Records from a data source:
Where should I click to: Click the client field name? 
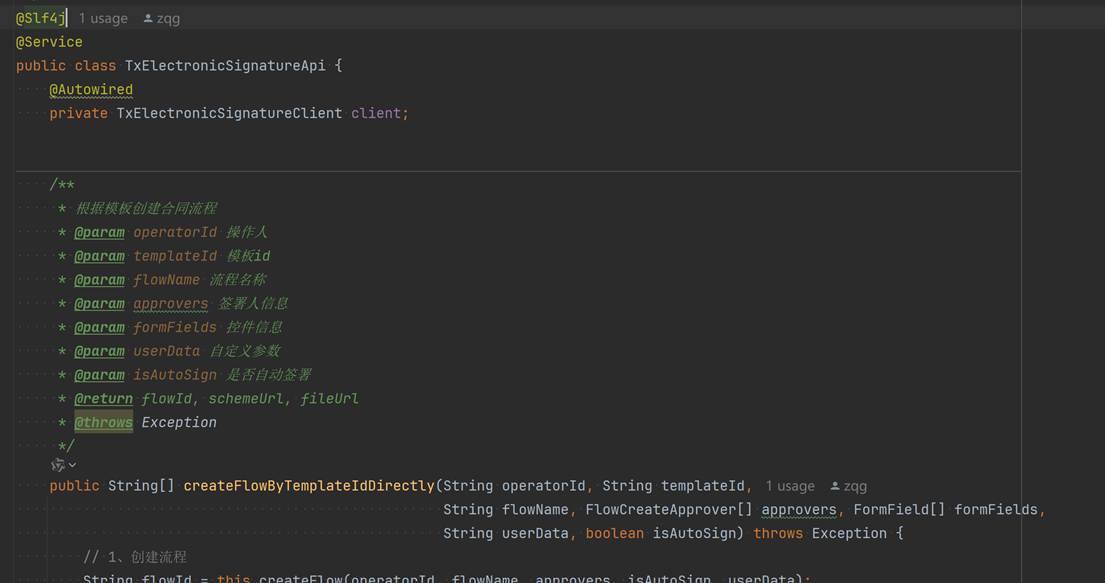[x=376, y=114]
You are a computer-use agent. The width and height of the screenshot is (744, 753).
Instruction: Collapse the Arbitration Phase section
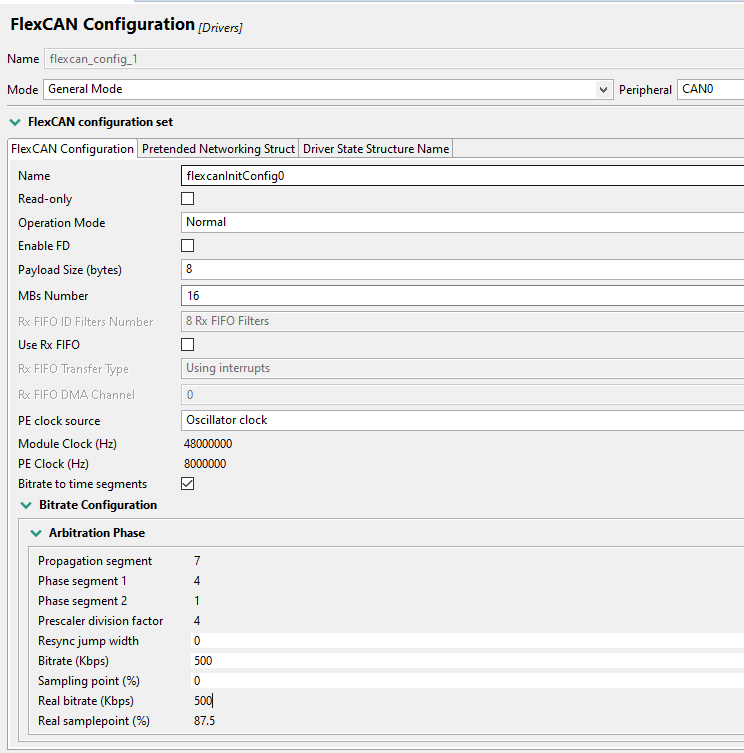pos(36,533)
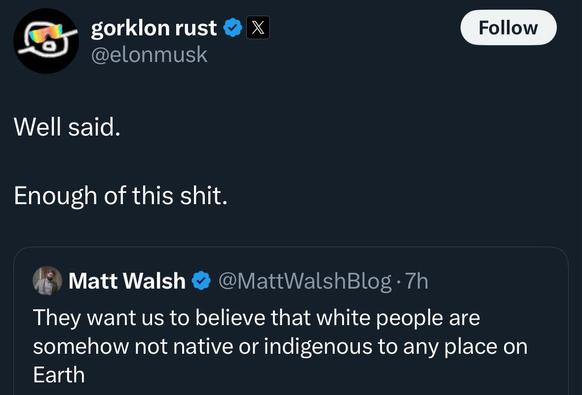
Task: Open Matt Walsh's small profile photo
Action: click(48, 281)
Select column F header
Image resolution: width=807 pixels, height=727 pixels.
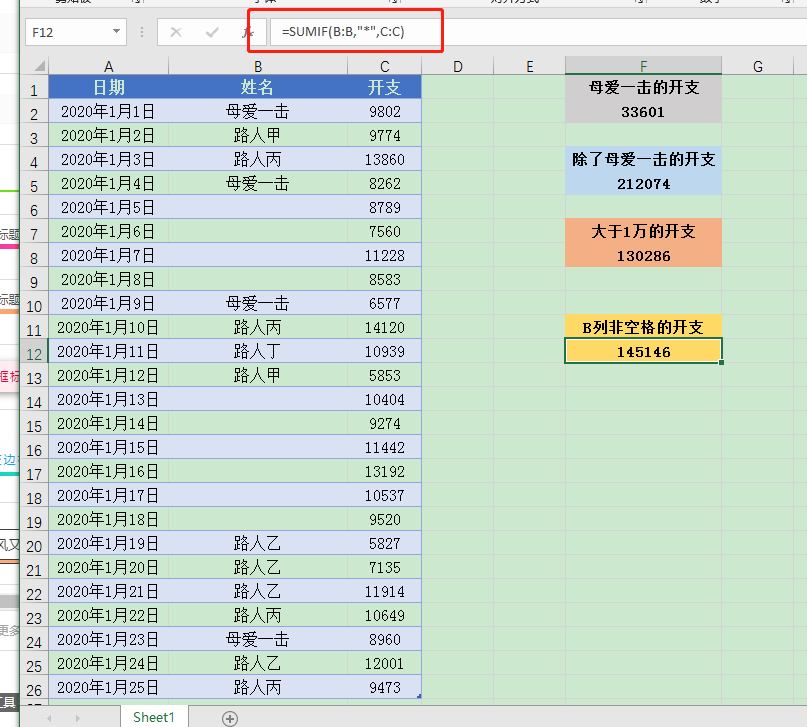tap(643, 66)
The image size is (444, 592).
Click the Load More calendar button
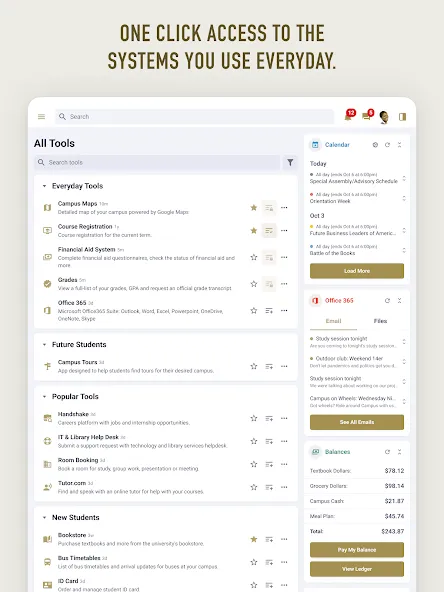(x=357, y=271)
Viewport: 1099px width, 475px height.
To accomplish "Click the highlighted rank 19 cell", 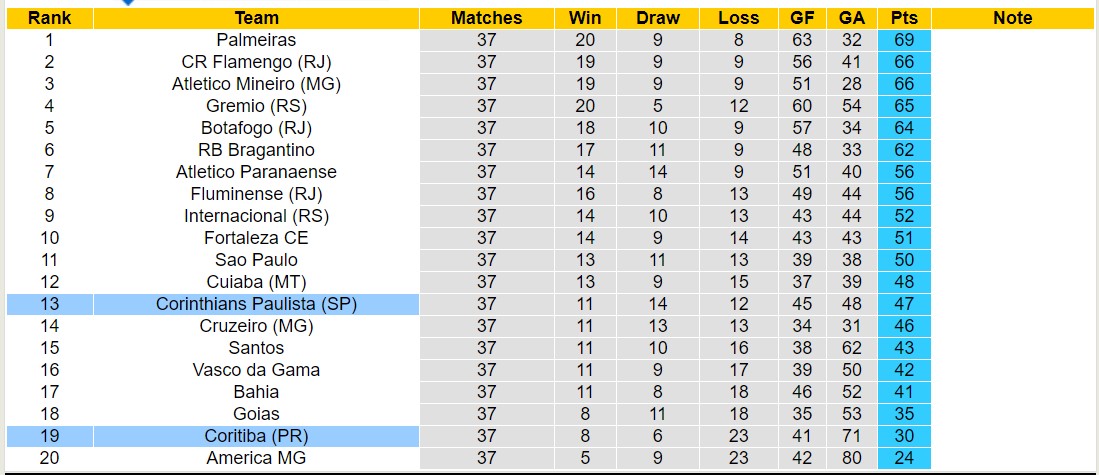I will [x=49, y=436].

### Exercise instructions
Above are the records; restate exactly the lines from the one containing "You are a computer-use" through the one containing "Select column F header", keeping pictures out.

### Completed task
You are a computer-use agent. The width and height of the screenshot is (744, 753).
Instruction: Collapse the Arbitration Phase section
pos(36,533)
Task: Open Matt Walsh's small profile photo
Action: click(48, 281)
Select column F header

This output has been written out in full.